START DATA FOR ANALYSIS
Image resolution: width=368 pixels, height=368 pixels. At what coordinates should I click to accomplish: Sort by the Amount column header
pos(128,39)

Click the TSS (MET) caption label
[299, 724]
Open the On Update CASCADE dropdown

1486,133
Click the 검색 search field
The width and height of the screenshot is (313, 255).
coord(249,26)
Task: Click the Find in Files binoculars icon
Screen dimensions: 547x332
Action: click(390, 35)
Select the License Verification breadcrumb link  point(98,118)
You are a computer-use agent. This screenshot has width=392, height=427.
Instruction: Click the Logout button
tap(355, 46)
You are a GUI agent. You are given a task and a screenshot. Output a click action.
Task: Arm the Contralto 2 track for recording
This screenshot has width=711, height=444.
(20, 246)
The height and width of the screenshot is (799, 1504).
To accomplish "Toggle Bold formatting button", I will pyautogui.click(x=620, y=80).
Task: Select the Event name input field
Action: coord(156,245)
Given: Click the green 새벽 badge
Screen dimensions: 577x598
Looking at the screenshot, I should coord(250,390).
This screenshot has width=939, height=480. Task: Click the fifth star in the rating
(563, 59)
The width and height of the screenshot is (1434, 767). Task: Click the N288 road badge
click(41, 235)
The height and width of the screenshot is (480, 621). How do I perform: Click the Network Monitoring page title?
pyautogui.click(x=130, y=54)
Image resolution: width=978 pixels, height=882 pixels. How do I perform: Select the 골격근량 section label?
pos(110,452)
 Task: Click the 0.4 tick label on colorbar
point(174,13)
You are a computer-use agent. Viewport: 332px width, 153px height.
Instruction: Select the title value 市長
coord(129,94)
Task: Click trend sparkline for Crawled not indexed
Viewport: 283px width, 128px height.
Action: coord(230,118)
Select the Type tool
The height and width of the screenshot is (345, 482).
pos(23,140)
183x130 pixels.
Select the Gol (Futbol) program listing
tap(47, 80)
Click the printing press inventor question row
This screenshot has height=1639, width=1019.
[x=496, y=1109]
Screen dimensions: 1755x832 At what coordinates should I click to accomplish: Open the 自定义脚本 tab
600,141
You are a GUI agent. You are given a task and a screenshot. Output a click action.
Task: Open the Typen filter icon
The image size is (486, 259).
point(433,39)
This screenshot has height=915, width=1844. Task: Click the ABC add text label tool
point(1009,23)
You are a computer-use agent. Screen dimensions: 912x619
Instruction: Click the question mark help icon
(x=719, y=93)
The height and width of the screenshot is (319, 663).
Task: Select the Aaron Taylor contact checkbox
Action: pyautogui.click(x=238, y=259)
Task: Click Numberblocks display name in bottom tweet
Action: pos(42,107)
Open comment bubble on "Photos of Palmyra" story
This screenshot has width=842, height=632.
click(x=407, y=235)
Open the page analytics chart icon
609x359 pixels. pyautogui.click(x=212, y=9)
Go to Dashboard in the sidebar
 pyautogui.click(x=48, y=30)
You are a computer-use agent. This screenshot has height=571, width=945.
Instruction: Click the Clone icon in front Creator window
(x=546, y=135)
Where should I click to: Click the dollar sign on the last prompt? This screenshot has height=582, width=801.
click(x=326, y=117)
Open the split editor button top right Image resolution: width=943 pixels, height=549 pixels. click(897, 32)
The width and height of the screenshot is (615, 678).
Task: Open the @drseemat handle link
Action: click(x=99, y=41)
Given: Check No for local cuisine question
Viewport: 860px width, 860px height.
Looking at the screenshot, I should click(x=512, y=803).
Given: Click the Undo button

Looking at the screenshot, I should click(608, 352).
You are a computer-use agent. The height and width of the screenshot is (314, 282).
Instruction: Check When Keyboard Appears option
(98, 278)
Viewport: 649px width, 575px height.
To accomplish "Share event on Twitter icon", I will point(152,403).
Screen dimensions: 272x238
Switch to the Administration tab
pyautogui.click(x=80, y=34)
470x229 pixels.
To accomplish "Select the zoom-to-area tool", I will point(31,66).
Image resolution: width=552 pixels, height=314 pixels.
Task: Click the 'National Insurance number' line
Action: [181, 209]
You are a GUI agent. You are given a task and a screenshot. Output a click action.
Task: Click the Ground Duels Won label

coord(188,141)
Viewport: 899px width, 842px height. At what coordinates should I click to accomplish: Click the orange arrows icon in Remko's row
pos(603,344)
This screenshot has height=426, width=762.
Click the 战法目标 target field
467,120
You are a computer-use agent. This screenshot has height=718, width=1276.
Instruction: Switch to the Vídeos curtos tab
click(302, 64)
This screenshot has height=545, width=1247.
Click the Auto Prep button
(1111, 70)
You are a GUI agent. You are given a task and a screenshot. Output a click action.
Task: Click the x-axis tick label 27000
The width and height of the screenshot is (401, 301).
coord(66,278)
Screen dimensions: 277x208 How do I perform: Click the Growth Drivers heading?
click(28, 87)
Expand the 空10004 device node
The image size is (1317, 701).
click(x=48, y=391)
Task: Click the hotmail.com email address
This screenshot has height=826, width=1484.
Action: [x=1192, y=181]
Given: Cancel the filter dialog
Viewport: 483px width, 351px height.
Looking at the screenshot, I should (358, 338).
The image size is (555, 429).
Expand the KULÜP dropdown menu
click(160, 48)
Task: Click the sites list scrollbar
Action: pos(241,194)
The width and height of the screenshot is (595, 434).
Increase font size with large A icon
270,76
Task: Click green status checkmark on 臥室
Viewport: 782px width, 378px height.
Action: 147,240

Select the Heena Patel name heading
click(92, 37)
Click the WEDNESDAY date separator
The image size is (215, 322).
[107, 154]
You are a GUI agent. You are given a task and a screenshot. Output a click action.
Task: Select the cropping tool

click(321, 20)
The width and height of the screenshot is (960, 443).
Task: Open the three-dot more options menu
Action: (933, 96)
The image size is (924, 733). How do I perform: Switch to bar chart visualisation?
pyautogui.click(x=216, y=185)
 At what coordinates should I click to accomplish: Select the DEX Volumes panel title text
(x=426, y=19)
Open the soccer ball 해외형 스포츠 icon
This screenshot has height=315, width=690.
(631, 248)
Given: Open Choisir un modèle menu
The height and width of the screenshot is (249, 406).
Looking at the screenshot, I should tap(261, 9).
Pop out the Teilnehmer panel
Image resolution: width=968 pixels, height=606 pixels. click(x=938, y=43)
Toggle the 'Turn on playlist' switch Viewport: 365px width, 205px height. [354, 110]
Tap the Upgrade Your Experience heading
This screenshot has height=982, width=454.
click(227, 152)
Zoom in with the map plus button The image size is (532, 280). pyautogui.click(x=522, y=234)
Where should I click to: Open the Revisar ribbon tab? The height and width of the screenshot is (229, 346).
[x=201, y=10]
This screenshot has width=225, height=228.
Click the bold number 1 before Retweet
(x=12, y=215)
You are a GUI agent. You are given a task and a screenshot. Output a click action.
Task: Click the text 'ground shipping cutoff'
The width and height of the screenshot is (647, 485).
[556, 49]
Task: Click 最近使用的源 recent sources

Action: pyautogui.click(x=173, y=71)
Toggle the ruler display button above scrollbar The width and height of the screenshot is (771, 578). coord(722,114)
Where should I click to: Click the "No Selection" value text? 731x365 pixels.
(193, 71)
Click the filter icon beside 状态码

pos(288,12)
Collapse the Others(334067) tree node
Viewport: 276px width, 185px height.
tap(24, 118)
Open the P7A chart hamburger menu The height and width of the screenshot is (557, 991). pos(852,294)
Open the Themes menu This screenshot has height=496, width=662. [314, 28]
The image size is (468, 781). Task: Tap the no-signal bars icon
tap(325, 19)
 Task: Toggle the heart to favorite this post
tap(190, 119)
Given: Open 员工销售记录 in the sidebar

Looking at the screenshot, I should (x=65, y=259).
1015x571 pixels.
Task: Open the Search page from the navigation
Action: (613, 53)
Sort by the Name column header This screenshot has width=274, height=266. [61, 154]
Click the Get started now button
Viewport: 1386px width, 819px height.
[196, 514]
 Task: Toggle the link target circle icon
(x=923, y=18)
END DATA FOR ANALYSIS
**TO DO**:
Using the records above, say how many lines contain the string "computer"; offer no other text.

**RESPONSE AREA**:
6